I was channel surfing Saturday afternoon in between watching college football games when I came across the last 30 minutes of the 1962 movie “The Birdman of Alcatraz” starring Burt Lancaster in the title role.

If you’re not familiar with this flick, it’s the story of Robert Stroud, a real-life convicted murderer who spent 54 years of his life serving time in the McNeil Island, Leavenworth, and Alcatraz Federal prisons.

While serving his life sentence, Stroud found a nest of sparrows in the prison yard, which he took into his cell, where he succeeded in raising the birds to adulthood.  To make a long story short, he continued to raise birds during his time in prison and, based on the experience he gained, wrote and published two books on ornithology.

Lancaster portrayed Stroud as if the convict’s years behind bars had rehabilitated him into a saintly philosopher-humanitarian.  Nothing could be further from the truth.

Stroud was one of the most violent and unrepentant criminals in America. While serving his initial sentence after being convicted of manslaughter, Stroud assaulted another inmate with knife and eventually killed a prison guard in a separate knife attack.

During a particularly memorable parole hearing, he actually told the parole board that he hoped to be released from prison because he still had a lot of other people who he wanted to kill.

By the way, while serving time at Alcatraz, Stroud was not allowed to have birds in his cell.  No pets of any type were permitted on the Rock.  All of his work with birds had occurred while he was in Leavenworth.

Wouldn’t that make him the “Birdman of Leavenworth“?

All of this causes me to question that phrase which Hollywood often tacks on to it’s productions: “Based on a True Story“.
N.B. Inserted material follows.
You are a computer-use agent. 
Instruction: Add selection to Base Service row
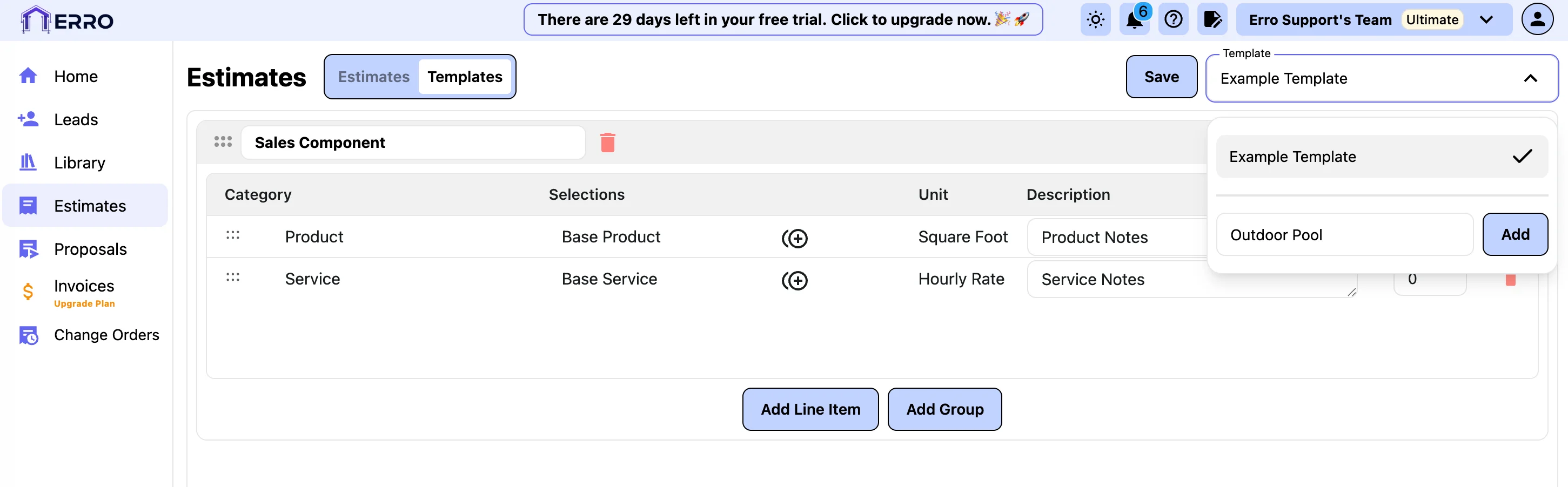(x=795, y=280)
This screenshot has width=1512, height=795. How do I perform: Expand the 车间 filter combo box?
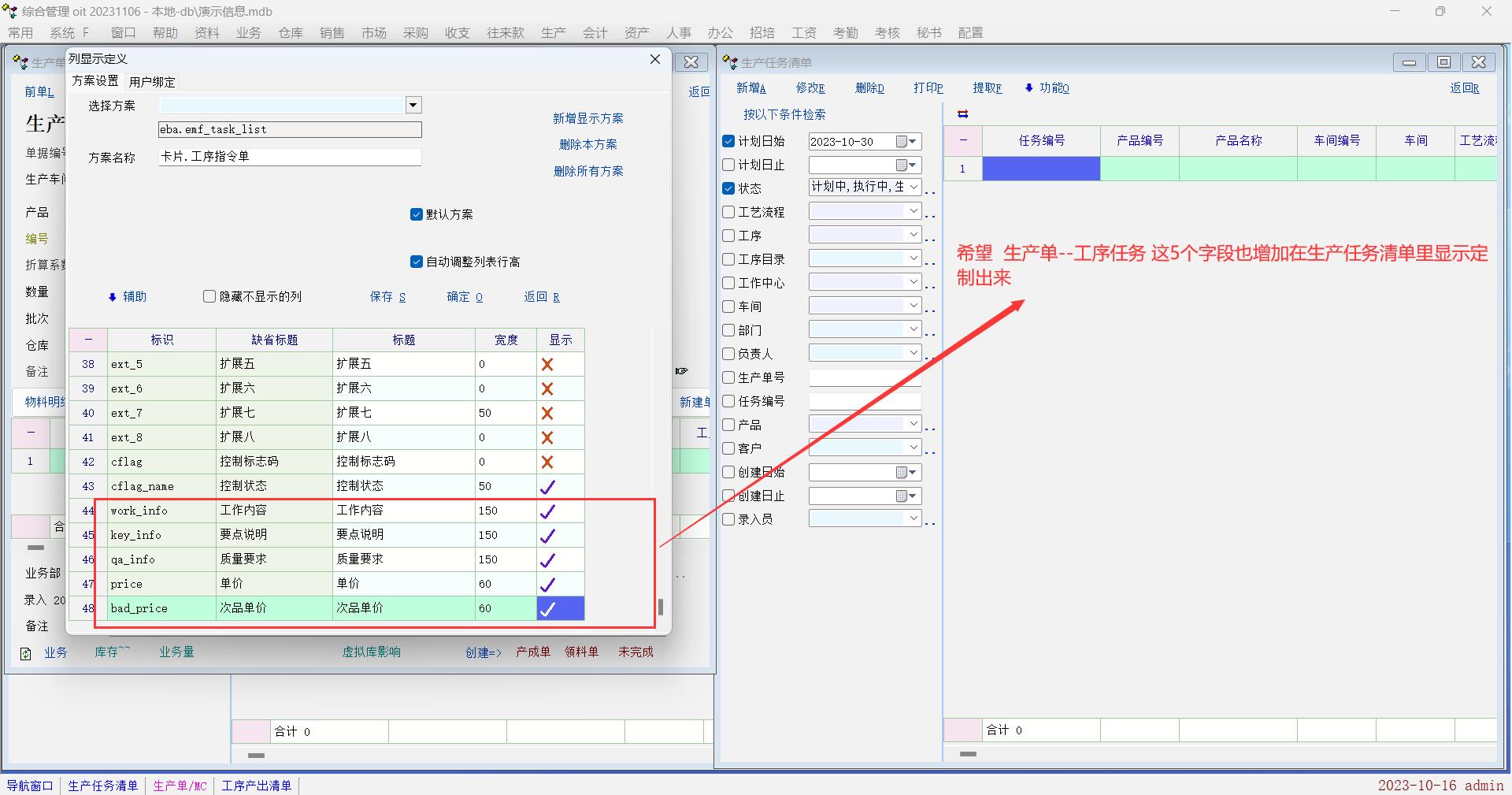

In the case of Robert Stroud, he was a prisoner, he did serve time at Alcatraz, and he did work with birds while in prison; but very little else of the story presented on film has anything at all to do with truth.
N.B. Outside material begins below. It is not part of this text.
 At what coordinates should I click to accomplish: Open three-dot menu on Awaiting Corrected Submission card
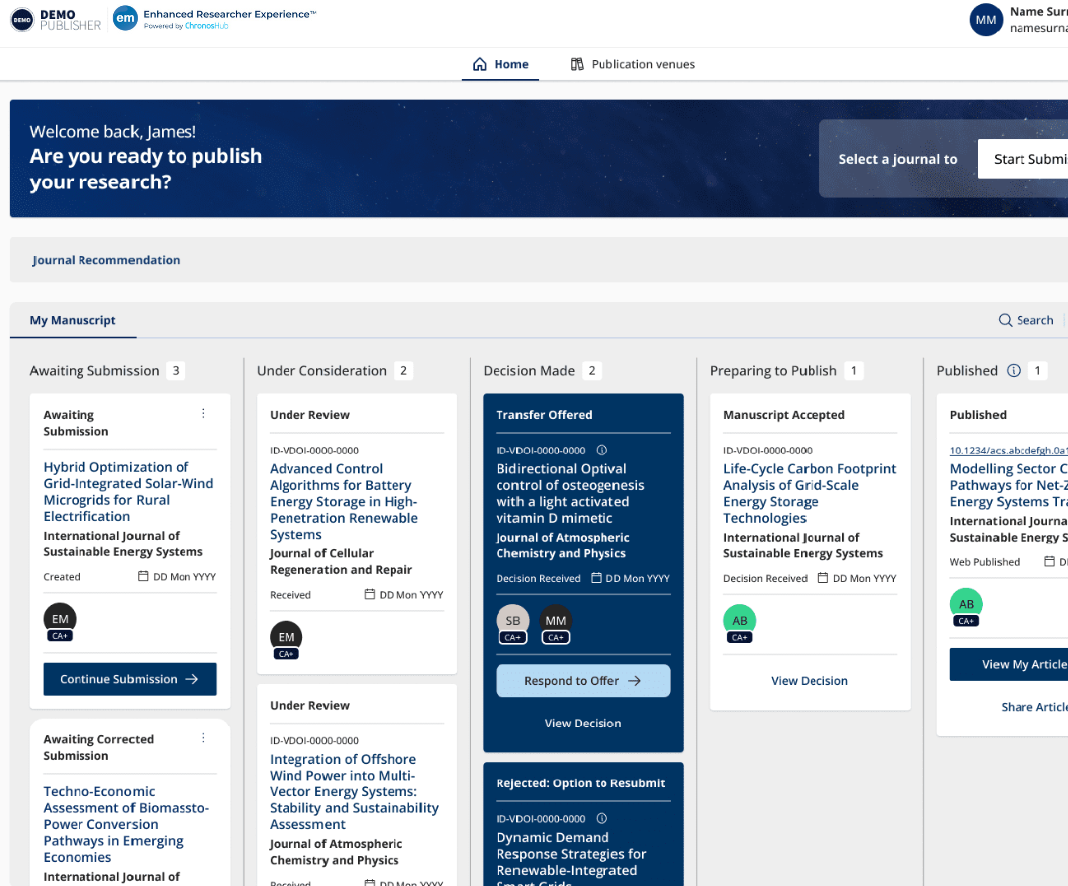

A few months ago, Hollywood released another movie, “Lawless” starring Shia LeBeouf, which was heavily promoted with television commercials purporting the film to the based on, you guessed it, a “true story“.
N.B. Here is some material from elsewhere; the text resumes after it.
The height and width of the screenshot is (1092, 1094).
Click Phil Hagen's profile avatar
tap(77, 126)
One evening after viewing yet another commercial advertising “Lawless“, I decided to do a little research and find out just what specific truth this movie was based upon.

It turns out that the movie is the adaptation of a novel.  A novel?  Unless the world of literature has redefined some of its basic terminology, a novel is a work of fiction.

I continued my search for the “truth” behind the movie and learned that the author of the novel had based his work on often told family stories concerning his grandfather and two uncles who had been bootleggers during the Depression.

Once again, I guess you could make an argument that the movie was “based on a true story”.

I’m willing to accept that the author did have a grandfather and it’s not beyond question that he could have also had two uncles as well.  But the rest of the story?  Well, your guess is as good as mine.

All of this makes me wonder why “King Kong” wasn’t billed as being based on a true story.

After all, we all know that gorillas are real.